America for sale
It's not just Wall Street bailouts. Foreign ownership of U.S. assets is accelerating - and that's a worrisome trend.
(Fortune Magazine) -- The big foreign-money purchases of stakes in Citigroup, Merrill Lynch, and Morgan Stanley are merely a hint of what's ahead in 2008. Foreign buyers, such as sovereign wealth funds from countries like Kuwait and Singapore, will continue to make headlines by grabbing major U.S. assets this year, and the trend is much broader than investments in Wall Street firms that need a capital infusion. What's important to understand is why this is happening - the reasons go beyond what most people realize - and why it may be even more worrisome than it seems.
Such deals were hot even before the bank bailouts. Foreign buyers set a record last year by purchasing $414 billion of U.S. assets - even more than they bought in the wonder year of 2000. The usual explanation is that the dollar was cheap, which was certainly an important factor. But more had to be going on. Many of the biggest deals were done by Asian or Middle Eastern buyers who already hold much of their wealth in dollars. Those investors didn't get a discount because of the dollar's declining value. In addition, U.S. stocks were hitting record highs through much of last year, so it's hard to say that American businesses in general were bargains. Why, then, were foreign buyers so busy?

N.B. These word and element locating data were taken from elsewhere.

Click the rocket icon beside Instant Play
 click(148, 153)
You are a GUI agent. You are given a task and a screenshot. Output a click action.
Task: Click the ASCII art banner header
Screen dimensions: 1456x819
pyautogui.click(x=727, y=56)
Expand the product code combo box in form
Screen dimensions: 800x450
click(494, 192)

The overlooked part of the answer goes back a decade to when Americans started buying a whole lot more from other countries than they were buying from us. We'd been running a trade deficit since the 1970s, but it took off in the late 1990s and has been galloping ever since. All those dollars we send into the world come back to us - some as purchases of our goods and services, and the rest, equal to the trade deficit, as investments. For many years those investments have been mostly in U.S. bonds, which is the usual pattern in these situations. After a while, though, foreigners who hold tons of another country's bonds start to get nervous. They realize that the government might be tempted to make its debt a little less burdensome by inflating the currency, rendering the foreigners' holdings less valuable. So the foreign creditors hedge their bets by buying direct ownership stakes of the debtor country's assets (see, for example, much of Argentina's history).
That's what is happening in America today, and we can expect much more of it for two reasons. First, the Fed's rate cuts - four since September - are inflationary and will spook foreign creditors further, spurring more equity buying. Second, our trade deficit remains massive, probably exceeding $700 billion last year; that's money that will have to come back as investment in the U.S.
It isn't necessarily bad when foreigners buy chunks of U.S. businesses. Those ailing Wall Street banks certainly needed the capital. More broadly, the many lower-profile investments by foreign entities that happen every day are votes of confidence in the U.S. economy, and they create thousands of jobs for Americans.
But here's why the trend is troublesome, and more so now than ever. According to the Bureau of Economic Analysis, the rest of the world currently owns way more of America (stocks, bonds, real estate, etc.) than America owns of the rest of the world, by a margin of $2.6 trillion (as of year-end 2006; a 2007 figure is due in July and will be larger). Net foreign ownership is increasing very rapidly; it has multiplied by a factor of five in just the past decade. As it grows, we must send more dividends and interest to foreign owners, giving them more money with which to buy more U.S. assets, earning more dividends, and so on.
This compounding effect is small when net foreign ownership is low, but at today's levels the effect is becoming significant and ever harder to reverse. Where it leads is grim: As a nation we eventually cease to be capitalists and become simply wage earners. As Warren Buffett put it in a prophetic Fortune article more than four years ago, a country that goes too far down this road can be "colonized by purchase rather than conquest."
That isn't inevitable. We can turn our situation around by saving more and spending less, and market forces, such as a weakening dollar, will help us do that. But every day we don't, the hole we have to climb out of gets a little deeper.